Celui-ci lui soumet alors un premier prototype la BMW R75, qui allait devenir le fer de lance de l’efficacité de la Blitzkrieg. Bicylindre de près de 746 cm³, celle-ci développait assez de puissance pour filer à près de 92km/h, ce qui constitue un véritable exploit à cette époque.
A partir de cette expérience allemande, l’architecture du side-car était axée au fil des années sur trois points essentiels dont ce qu’on appelle la « précession » qui définit l’écart optimal de la roue du panier (ou side) par rapport à la roue arrière de la moto.
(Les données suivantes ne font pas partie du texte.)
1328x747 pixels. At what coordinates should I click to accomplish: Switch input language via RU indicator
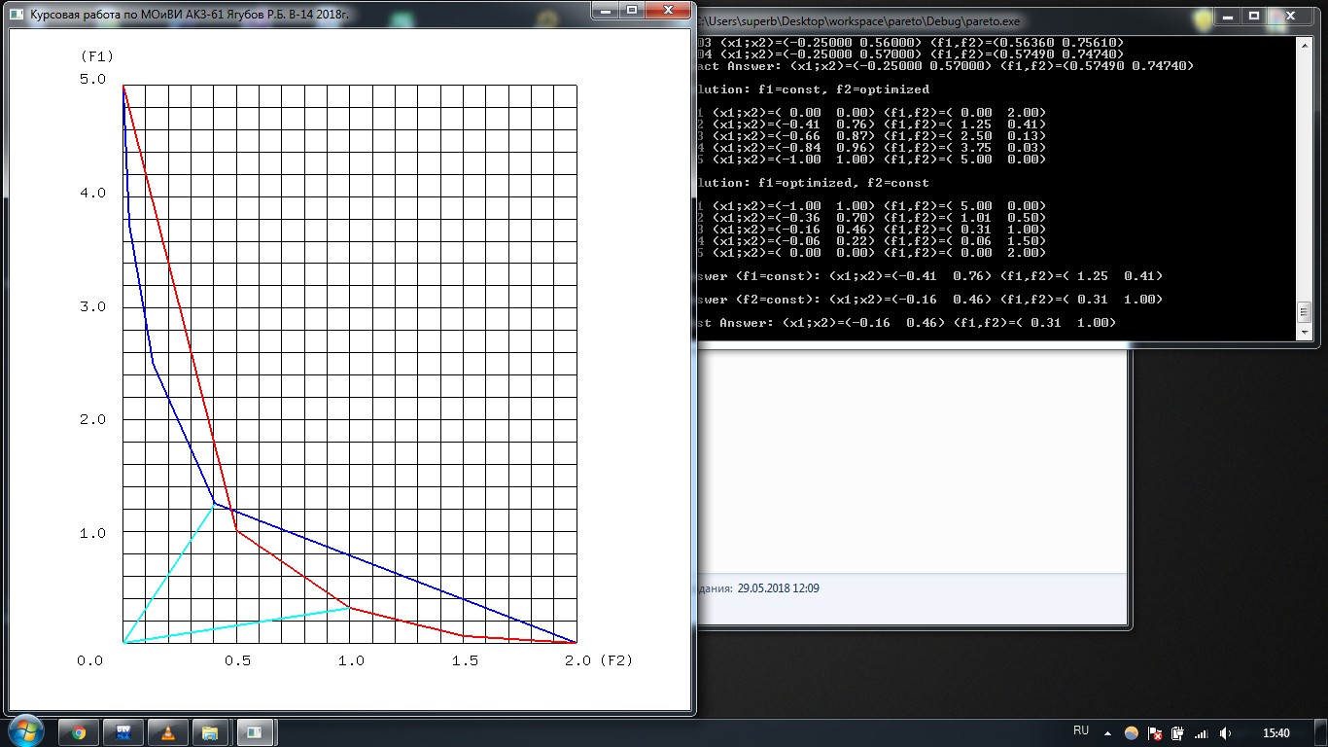pos(1081,730)
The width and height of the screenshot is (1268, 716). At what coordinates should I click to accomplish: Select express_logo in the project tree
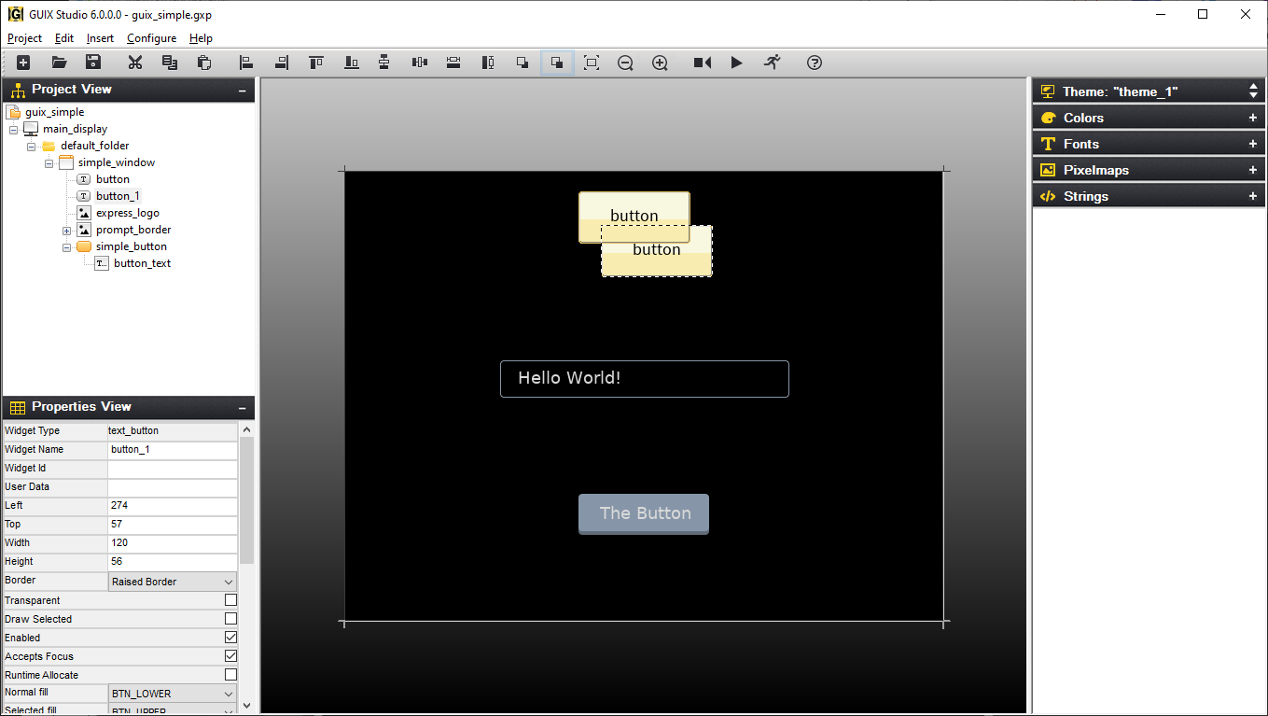coord(127,213)
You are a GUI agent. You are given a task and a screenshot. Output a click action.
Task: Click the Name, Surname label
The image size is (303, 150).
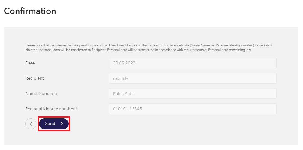pyautogui.click(x=41, y=93)
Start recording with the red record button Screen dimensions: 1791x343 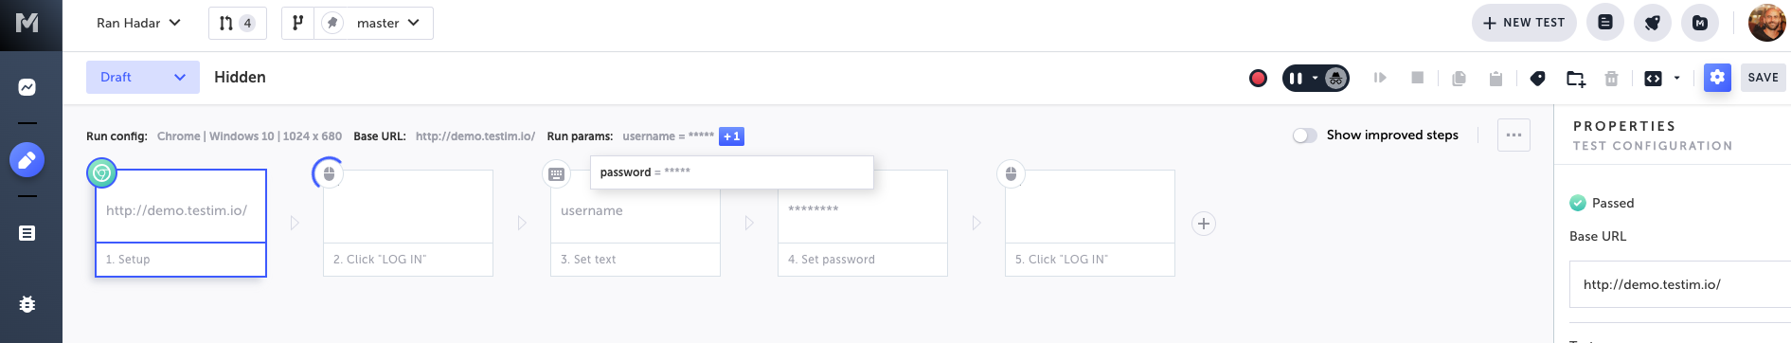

Ensuite, le « pincement » qui se rapporte au réglage de l’angle que doit former la roue du panier avec le plan vertical du véhicule. En effet, pour un maximum de stabilité lorsque le side-car est en mouvement, il est impératif qu’il n’y ait pas de parallélisme entre les deux roues.
Enfin, le « carrossage », très important pour l’équilibre du véhicule, est une légère ouverture d’angle entre le plan vertical du side et celui de la moto pour que puisse se jouer une correction automatique de trajectoire par géométrie variable lorsque l’ensemble est en mouvement.
A l’instar des motos traditionnelles, les side-cars se déclinent aussi aujourd’hui en différents types selon les activités auxquelles ils sont destinés.
Ainsi, pour les amateurs de tourisme et de grande virée, il existe toute une gamme de side-cars de luxe, intégrant toute la panoplie de confort nécessaire du type fermeture intégrale, lecteurs DVD, ceinture de sécurité, coffres à bagages…
Parmi les marques les plus réputées de cette catégorie, on peut citer entre autres, « Zeus », « Produc’side » ou encore « Watsonian ». Pour assurer à ces machines une tenue de route impeccable, les constructeurs les dotent la plupart du temps de deux roues directrices et d’une architecture tubulaire différente de celle d’un modèle classique.
Outre ces modèles GT, les side-cars sont aussi présents en compétition. Différents modèles, comme « Seymaz » ou « Icr », sont conçus pour affronter les pistes tandis que d’autres sont spécialement élaborés pour les compétitions de trial ou de cross.
Le side-car a aussi ses modèles de type formule 1, caractérisés essentiellement par leur châssis rallongé et leur cylindrée de plus de 1 000 cm³. Par ailleurs, des versions F2 de 600 cm³ existent également.